BY KEIRAN LATTY
Danny Fairfax's article "profiting from death" (GLW #543) rightly highlights the relationship between arms spending and the economy, but the picture is more complex than he paints.
In the past, military expenditure and war have pulled economies out of recession, but this outcome is by no means automatic.
In 1971, attempts by the US government to increase expenditure on the Vietnam War led to a surge in inflation, a blow-out in the US trade deficit, the devaluation of the US dollar and a drastic reduction in military expenditure.
To understand why military expenditure can have such contradictory effects, it is necessary to look at how the world economy has changed between the 1930s and today.
In the 1930s, the world economy was plagued by the depression massive unemployment and negative or zero growth rates.
Some economists, such as John Maynard Keynes, came to realise that recovery was not possible without extraordinary increases in state expenditure.
But to do this required a "largely state controlled, if not planned economic system".
Such a change did not occur in any of the Western countries until the establishment of war economies.
What mattered was not the maximisation of profits but an absolute increase in industrial capacity.
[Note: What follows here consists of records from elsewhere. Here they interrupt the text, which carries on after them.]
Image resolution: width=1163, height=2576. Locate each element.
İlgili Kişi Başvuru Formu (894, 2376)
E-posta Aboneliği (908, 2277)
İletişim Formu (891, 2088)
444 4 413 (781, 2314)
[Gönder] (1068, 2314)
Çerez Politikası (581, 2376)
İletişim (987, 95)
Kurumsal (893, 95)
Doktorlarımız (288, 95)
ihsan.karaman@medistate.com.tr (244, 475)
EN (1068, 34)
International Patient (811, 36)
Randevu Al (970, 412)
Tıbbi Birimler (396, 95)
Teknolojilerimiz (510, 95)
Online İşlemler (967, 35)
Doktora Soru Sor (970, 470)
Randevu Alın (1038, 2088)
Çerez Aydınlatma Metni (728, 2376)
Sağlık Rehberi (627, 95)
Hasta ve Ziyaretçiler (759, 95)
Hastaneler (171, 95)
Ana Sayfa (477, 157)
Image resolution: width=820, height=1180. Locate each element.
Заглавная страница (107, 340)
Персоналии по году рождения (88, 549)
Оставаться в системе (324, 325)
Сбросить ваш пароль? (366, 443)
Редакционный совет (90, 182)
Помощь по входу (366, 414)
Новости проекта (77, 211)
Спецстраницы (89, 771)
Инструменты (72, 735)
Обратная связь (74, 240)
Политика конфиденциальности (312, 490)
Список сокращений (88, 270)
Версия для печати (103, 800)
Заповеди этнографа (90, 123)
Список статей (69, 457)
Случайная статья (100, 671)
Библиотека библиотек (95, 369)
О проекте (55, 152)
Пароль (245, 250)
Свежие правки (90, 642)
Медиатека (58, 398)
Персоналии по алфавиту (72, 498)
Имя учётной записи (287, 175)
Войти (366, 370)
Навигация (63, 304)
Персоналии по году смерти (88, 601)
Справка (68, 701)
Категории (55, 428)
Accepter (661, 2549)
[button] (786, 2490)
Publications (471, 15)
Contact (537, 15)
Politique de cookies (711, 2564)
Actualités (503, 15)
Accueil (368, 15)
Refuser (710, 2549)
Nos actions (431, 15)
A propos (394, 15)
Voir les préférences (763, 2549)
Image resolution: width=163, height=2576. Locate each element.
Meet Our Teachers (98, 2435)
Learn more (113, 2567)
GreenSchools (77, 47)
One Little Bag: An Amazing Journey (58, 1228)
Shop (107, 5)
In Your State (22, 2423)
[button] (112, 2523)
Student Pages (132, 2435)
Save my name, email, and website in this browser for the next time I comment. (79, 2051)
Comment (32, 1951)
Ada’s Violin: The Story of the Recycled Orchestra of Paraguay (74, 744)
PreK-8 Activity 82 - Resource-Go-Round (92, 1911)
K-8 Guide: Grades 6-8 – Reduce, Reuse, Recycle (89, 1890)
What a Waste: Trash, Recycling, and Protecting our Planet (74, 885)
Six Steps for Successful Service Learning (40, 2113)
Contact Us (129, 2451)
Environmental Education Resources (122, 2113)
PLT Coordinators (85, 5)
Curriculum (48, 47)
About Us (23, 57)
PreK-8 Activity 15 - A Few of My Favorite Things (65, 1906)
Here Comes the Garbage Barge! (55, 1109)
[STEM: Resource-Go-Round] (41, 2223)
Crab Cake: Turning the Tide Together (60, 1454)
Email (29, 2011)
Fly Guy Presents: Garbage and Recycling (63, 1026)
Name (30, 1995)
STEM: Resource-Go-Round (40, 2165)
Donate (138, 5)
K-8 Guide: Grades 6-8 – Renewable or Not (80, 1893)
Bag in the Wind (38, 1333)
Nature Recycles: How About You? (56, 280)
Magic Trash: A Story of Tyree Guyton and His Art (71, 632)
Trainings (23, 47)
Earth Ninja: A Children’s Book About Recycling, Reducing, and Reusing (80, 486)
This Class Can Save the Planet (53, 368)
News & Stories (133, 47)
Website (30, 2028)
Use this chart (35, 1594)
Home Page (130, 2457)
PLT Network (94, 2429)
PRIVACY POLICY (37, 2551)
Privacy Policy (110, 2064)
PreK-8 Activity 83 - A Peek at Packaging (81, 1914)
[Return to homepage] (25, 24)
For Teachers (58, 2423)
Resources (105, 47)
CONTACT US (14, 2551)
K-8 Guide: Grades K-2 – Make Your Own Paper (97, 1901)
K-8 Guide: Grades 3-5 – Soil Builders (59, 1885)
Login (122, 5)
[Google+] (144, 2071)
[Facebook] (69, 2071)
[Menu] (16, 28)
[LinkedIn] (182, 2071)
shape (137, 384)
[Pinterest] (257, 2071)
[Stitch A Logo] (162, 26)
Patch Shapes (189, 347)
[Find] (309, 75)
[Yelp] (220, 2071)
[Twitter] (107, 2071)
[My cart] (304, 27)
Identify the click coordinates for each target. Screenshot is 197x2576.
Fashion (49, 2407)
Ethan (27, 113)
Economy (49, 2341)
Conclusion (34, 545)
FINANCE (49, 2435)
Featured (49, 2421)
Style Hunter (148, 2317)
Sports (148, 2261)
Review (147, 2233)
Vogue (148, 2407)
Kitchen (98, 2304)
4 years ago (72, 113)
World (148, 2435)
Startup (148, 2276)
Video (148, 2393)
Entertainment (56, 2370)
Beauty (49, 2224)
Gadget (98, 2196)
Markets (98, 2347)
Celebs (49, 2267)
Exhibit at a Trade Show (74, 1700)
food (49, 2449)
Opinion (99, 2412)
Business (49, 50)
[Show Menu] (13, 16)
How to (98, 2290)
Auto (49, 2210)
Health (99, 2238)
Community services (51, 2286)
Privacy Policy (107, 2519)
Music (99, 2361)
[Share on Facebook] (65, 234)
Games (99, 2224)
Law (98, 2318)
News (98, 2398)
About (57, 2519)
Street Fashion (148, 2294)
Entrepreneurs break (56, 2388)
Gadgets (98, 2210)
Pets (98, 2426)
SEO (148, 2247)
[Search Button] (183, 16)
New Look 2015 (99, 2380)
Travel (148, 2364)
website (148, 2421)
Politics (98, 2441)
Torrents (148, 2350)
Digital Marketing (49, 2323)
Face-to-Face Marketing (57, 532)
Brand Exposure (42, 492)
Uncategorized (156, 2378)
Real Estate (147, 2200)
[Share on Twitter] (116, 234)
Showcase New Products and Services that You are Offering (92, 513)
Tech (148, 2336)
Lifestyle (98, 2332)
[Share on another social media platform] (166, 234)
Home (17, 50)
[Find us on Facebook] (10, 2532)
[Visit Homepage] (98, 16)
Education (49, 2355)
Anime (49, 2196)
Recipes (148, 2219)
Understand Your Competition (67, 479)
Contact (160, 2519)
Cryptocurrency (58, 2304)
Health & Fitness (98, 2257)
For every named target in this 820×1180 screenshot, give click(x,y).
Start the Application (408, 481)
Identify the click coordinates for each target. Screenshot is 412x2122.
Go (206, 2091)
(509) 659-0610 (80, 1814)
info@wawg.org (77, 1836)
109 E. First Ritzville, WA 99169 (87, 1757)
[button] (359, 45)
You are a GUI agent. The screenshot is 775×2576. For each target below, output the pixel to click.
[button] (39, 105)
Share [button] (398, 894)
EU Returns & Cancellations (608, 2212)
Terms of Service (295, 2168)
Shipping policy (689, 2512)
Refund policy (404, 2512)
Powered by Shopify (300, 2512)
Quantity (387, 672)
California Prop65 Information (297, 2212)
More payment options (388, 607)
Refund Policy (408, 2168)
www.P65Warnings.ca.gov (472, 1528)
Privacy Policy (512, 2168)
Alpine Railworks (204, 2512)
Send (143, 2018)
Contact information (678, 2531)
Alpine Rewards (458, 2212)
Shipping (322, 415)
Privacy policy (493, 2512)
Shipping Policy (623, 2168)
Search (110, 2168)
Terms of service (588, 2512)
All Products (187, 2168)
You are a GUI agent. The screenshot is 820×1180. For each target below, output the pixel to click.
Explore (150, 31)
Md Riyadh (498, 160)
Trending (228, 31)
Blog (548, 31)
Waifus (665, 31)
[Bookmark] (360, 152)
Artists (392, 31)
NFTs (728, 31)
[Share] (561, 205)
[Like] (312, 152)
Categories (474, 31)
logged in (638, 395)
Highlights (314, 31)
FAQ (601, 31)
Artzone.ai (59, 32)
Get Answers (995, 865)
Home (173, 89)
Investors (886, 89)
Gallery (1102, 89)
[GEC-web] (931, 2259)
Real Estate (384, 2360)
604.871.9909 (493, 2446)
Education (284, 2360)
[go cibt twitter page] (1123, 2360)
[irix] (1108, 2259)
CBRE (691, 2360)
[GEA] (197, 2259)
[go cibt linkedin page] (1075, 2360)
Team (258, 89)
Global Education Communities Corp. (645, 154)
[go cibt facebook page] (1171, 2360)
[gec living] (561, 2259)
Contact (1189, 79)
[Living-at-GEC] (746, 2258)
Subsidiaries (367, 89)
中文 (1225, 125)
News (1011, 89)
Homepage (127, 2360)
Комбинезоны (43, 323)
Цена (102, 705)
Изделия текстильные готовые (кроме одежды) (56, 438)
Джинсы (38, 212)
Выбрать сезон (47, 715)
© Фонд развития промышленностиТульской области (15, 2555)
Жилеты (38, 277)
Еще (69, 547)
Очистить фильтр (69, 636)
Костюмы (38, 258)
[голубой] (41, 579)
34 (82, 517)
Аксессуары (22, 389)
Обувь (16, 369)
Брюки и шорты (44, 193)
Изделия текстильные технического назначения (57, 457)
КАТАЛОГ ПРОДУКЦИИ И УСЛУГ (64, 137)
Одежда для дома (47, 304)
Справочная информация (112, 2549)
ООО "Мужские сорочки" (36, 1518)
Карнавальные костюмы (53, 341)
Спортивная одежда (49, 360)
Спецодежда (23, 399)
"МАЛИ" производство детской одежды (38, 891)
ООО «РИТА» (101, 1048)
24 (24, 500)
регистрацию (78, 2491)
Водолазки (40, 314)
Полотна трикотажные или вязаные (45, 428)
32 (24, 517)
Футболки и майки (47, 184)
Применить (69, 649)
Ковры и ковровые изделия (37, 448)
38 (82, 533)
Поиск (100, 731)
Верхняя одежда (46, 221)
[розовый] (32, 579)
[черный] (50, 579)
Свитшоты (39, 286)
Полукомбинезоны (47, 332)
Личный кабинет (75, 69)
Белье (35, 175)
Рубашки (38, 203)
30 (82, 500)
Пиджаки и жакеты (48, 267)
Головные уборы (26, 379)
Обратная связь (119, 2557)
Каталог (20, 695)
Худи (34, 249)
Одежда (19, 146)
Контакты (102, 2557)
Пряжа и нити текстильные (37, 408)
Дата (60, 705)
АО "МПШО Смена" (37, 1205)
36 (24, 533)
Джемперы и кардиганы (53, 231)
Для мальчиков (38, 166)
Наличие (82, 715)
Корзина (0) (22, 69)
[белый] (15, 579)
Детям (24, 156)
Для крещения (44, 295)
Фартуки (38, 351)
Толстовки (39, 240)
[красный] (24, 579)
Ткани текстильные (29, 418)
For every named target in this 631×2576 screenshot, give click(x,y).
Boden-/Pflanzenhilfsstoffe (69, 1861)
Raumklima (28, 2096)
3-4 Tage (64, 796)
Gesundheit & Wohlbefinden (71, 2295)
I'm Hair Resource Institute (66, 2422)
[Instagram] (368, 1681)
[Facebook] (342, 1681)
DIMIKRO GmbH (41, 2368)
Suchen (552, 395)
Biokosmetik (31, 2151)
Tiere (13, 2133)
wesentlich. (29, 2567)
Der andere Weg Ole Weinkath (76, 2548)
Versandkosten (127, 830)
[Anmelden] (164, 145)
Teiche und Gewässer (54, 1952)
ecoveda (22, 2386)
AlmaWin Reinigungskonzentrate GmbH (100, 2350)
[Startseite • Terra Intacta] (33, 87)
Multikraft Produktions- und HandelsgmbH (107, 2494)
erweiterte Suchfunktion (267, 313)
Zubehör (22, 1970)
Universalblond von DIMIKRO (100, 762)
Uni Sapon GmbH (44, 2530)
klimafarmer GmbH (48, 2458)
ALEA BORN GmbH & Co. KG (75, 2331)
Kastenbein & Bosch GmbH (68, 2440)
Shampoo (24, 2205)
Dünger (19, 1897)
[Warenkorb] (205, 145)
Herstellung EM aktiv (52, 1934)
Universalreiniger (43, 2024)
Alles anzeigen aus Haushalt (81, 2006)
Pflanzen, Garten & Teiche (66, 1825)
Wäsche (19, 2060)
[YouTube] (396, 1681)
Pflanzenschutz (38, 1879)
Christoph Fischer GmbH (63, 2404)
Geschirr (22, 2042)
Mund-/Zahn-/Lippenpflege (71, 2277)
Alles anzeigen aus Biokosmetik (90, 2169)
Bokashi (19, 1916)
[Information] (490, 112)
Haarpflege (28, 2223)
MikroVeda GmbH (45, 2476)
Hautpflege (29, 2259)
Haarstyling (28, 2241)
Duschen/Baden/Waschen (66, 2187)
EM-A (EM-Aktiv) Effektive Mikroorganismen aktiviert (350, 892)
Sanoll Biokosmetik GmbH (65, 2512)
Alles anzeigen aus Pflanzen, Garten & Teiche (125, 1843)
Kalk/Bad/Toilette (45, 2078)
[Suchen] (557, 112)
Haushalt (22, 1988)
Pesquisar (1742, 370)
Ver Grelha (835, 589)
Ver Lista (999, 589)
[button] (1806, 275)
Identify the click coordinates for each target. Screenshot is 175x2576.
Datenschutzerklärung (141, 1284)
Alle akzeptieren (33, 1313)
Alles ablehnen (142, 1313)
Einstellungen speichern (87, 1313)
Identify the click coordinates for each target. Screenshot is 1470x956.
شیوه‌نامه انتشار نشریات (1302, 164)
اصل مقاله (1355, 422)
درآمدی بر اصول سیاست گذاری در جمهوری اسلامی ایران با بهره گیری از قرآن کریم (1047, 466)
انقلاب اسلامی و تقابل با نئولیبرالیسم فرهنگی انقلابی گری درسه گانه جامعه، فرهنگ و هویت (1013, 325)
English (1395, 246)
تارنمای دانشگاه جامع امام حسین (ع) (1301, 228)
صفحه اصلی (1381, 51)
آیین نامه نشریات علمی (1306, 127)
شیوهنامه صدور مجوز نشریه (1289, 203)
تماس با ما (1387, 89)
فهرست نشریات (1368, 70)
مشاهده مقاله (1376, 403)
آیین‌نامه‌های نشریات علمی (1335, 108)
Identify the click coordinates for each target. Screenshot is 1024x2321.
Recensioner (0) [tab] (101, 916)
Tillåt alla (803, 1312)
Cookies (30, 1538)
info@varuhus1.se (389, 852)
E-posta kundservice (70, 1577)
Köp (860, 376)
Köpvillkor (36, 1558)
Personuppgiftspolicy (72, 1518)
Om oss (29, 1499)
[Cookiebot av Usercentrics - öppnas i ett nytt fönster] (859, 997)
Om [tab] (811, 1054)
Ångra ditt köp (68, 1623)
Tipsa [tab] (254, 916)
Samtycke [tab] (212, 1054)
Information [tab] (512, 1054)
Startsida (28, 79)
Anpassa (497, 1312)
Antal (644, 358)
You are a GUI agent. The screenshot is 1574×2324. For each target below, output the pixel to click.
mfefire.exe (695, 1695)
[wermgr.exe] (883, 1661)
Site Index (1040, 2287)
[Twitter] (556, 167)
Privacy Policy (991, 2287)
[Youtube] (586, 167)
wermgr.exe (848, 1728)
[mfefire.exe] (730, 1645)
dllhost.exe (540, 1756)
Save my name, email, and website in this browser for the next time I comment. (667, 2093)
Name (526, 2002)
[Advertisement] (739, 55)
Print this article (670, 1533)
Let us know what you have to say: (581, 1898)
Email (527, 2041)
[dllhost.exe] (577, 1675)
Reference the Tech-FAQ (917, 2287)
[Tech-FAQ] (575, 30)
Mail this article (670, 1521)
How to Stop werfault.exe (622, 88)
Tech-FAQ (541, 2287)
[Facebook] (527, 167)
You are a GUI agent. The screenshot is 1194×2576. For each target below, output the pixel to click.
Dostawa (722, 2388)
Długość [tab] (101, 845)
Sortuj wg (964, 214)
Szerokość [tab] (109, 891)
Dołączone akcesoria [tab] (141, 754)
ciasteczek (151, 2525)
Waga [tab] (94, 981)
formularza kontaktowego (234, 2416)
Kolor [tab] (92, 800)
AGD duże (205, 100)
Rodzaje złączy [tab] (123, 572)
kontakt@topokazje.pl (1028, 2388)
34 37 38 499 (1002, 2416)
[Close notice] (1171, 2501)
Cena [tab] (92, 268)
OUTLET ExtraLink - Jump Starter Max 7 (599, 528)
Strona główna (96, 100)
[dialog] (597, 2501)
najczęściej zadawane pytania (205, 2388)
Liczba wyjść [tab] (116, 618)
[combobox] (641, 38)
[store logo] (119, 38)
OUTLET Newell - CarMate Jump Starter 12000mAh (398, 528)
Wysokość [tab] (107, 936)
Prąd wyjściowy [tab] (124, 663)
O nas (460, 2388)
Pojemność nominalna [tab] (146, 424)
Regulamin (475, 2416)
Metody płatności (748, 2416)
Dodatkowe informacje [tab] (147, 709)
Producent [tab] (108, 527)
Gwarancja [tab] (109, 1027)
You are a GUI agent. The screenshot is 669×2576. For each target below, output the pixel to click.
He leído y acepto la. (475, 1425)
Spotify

In the US and Europe, the state took control of investment decisions and pushed through a plan of industrial expansion.
By 1943, the US government was responsible for 90% of investment.
After the war, state intervention and spending was curtailed, but not to pre-war levels, as the West and the USSR competed militarily.
A by-product of this competition was that the world economy grew continually between 1950 and 1974, seemingly contradicting Karl Marx's prediction of continuing crisis.
The Marxist economist Mike Kidron developed the theory of the "permanent arms economy" to explain the changed state of affairs.
According to this theory, a combination of state control and high military expenditure propped up the world economy.
In the USSR, where state control was absolute, investment could be pushed through regardless of profit rates, enabling the USSR to grow quickly despite devoting around 20% of its total output to arms.
By wasting huge amounts of resources, military expenditure slowed down the rate of capital accumulation to a level the world economy could absorb.
In this way, it offset Marx's prediction of falling profit rates caused by capital accumulation proceeding quicker than economic growth.
However, this state of affairs could not continue indefinitely. Throughout the boom of 1950-74, states such as West Germany and Japan began to challenge the US economically.
In these countries, there was a high level of state control, but low military expenditure, enabling rapid growth.
By the mid 1960s, West German and Japanese exports began to undercut US exports in key areas of manufacturing, forcing the US to cut military expenditure to stay in the race.
There was a long term decline in world military expenditure it fell from 7% of world output in 1953 to less than 3% in the 1970s.
This decrease in arms expenditure led to an end of the "permanent arms economy" and renewed economic crisis in 1974.
Since then we have seen major economic crisis in the early 1980s, the early 1990s and in 2001-2002.
Today the US military budget is rising again. But it is unlikely it can stave off economic crisis.
Today, the massive military budget of the US is only a fraction of the Cold War levels, at around 5% of national income compared to 13% in the early 1950s.
Secondly, the US will be undercut by its major competitors, who spend less on arms, unless it can also force them to increase their military budgets. This is why the US is building its new National Missile Defence system to force its economic and strategic rivals to increase their spending on arms.
From Green Left Weekly, July 9, 2003.